Start of Data for this exercise
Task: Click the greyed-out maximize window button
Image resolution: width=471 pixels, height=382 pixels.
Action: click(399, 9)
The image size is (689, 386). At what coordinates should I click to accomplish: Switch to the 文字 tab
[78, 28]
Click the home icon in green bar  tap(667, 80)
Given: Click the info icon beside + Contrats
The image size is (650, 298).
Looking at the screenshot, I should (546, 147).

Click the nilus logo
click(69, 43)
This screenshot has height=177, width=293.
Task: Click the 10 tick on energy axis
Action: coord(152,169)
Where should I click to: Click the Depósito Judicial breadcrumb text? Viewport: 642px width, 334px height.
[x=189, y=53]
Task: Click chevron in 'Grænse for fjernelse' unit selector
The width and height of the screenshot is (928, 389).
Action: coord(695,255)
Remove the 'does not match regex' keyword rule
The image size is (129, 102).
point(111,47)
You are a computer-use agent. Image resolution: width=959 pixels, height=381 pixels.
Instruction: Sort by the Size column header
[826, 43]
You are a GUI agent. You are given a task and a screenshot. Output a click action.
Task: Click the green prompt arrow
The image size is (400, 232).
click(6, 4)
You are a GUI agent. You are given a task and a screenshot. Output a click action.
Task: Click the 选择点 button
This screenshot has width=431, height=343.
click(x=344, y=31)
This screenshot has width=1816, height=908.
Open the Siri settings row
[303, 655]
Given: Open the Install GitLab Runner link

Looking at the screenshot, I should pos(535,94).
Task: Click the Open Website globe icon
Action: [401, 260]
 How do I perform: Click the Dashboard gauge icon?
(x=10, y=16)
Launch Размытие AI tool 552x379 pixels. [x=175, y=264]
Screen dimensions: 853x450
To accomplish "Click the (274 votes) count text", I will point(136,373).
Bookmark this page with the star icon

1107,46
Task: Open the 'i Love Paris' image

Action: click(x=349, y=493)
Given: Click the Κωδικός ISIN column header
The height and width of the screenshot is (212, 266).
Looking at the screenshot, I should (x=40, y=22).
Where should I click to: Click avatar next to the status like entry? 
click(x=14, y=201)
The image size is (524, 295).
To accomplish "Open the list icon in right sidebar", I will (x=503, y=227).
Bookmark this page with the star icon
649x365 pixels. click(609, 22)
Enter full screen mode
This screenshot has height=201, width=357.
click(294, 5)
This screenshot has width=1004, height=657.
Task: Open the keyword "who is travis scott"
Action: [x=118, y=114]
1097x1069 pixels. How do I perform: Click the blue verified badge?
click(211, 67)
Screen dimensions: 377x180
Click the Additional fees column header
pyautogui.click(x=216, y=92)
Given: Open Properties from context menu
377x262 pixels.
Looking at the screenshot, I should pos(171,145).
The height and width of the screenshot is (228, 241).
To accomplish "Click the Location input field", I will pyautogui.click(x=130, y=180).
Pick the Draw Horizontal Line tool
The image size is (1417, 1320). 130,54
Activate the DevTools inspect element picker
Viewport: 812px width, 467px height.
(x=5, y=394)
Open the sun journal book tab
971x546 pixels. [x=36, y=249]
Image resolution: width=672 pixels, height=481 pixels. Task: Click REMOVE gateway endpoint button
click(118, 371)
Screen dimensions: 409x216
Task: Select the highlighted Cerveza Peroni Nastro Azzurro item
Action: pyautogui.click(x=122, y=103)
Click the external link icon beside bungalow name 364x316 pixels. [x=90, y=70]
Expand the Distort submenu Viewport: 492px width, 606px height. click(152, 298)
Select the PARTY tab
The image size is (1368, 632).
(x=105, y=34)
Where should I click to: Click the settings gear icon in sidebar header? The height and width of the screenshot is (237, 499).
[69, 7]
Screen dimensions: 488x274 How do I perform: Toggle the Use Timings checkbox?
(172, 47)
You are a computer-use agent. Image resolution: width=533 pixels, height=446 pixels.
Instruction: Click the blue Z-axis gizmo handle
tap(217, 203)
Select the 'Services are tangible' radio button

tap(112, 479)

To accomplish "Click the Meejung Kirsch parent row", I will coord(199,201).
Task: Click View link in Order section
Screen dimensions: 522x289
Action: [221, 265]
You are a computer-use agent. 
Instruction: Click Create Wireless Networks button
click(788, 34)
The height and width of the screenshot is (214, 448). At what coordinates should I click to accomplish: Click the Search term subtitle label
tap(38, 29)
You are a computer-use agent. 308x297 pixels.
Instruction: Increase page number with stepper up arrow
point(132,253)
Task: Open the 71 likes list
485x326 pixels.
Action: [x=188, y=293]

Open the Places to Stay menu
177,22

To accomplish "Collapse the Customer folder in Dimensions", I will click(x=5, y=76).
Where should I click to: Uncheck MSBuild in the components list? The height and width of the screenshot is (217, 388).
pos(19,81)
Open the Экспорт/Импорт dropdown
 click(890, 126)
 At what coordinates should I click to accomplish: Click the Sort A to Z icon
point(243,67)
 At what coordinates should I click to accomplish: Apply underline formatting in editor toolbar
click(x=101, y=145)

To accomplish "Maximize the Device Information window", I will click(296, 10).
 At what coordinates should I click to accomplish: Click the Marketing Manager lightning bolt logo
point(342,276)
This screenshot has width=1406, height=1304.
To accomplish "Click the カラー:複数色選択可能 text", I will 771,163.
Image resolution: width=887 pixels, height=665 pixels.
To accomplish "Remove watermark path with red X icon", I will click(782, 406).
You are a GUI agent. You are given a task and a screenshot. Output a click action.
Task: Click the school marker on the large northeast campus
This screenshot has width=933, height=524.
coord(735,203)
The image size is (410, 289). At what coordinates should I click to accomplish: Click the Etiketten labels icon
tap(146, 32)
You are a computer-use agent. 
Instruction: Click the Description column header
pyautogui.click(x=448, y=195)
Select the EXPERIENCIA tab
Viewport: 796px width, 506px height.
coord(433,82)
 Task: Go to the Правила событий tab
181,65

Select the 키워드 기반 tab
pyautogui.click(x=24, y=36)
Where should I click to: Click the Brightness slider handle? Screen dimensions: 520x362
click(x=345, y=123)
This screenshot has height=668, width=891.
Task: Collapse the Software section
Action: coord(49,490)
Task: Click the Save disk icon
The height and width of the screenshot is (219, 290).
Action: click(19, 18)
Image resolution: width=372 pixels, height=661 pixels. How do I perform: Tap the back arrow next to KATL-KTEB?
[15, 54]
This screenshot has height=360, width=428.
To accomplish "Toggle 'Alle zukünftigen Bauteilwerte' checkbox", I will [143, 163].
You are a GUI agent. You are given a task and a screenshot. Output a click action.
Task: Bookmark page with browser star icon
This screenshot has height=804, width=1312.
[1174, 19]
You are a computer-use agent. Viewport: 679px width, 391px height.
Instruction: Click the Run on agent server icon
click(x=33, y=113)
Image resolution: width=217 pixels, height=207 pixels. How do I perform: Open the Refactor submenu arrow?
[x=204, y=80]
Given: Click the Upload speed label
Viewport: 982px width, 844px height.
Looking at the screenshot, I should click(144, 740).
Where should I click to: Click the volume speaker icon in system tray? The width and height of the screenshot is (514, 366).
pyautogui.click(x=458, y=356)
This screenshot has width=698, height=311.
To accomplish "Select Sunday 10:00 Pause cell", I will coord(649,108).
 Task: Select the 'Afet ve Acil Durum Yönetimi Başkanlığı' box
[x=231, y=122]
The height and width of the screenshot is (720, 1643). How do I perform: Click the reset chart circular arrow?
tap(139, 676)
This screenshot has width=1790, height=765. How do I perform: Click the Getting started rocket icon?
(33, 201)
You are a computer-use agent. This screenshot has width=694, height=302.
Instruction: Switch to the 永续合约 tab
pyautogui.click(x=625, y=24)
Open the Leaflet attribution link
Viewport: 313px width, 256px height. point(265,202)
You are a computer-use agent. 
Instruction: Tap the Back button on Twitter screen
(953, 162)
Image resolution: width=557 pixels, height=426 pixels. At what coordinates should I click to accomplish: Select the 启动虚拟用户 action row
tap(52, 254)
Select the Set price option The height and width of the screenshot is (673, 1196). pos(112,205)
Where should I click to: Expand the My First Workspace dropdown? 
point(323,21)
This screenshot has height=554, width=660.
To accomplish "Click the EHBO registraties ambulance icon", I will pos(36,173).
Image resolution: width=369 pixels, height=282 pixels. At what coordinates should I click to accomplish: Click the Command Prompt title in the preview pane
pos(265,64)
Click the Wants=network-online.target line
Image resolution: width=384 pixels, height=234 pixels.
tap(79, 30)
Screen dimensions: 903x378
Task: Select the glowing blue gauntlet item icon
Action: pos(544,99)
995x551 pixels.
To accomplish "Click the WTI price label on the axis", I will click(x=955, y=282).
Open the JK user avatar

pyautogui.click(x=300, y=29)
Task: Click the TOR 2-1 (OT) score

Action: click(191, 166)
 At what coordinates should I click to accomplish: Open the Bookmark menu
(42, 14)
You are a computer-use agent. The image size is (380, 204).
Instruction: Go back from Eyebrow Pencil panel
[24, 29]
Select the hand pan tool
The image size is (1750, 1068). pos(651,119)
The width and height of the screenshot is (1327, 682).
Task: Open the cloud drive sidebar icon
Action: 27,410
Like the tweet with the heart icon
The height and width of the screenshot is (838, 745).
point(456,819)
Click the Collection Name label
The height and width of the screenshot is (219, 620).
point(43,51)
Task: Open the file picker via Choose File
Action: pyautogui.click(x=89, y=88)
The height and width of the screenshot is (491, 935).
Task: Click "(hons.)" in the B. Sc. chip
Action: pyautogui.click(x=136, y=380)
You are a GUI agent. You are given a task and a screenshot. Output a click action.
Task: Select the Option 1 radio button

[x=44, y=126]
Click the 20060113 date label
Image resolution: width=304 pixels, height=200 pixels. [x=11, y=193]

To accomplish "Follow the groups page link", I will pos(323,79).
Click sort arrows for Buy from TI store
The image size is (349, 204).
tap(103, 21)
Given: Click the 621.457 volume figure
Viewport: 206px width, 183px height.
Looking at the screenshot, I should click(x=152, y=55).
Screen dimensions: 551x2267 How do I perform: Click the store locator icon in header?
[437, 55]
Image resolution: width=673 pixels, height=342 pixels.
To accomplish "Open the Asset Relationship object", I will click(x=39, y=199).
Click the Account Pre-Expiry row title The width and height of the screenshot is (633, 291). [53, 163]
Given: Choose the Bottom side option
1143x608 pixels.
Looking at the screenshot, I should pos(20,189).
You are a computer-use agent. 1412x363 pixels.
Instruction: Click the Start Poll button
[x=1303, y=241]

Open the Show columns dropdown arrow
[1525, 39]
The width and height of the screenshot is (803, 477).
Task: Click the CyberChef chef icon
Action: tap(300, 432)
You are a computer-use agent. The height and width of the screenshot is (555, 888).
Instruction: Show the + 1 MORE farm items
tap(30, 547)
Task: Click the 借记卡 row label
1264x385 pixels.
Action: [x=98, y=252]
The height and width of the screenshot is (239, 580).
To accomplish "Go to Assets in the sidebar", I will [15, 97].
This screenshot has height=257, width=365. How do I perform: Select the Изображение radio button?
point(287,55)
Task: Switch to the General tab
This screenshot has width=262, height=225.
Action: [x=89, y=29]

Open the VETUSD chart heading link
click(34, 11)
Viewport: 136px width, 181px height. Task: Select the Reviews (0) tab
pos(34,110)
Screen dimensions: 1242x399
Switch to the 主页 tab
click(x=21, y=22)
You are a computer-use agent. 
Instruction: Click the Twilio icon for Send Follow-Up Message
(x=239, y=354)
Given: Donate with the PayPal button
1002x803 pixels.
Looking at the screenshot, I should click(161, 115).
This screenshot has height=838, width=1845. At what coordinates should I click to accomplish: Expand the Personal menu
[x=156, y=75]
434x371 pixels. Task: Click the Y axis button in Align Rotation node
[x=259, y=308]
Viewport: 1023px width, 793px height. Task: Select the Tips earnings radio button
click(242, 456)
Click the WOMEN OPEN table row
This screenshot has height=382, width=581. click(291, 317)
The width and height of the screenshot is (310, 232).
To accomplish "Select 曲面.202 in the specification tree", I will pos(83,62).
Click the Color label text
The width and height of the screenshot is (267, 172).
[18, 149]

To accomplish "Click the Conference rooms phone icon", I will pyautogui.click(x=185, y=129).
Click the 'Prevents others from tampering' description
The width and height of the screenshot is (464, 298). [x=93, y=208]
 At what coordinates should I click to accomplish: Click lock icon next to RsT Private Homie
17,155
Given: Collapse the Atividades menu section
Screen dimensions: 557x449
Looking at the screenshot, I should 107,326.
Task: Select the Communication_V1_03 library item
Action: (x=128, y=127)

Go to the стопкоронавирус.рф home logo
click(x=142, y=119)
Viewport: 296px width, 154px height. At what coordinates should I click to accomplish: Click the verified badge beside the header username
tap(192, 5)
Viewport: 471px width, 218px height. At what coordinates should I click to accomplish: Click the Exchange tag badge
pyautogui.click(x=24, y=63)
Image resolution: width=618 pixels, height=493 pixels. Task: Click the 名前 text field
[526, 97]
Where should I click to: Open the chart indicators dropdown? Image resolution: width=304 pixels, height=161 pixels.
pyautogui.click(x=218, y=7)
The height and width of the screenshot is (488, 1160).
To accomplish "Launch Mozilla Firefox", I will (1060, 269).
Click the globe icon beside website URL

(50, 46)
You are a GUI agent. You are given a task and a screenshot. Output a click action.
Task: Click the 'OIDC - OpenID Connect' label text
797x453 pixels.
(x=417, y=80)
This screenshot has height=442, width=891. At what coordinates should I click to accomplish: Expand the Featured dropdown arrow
End of Data for this exercise
_Your instructions_
Gather, from the listing above, every line carrying the word "window".

_Written reply_
Task: Click the greyed-out maximize window button
To accomplish "Maximize the Device Information window", I will click(296, 10).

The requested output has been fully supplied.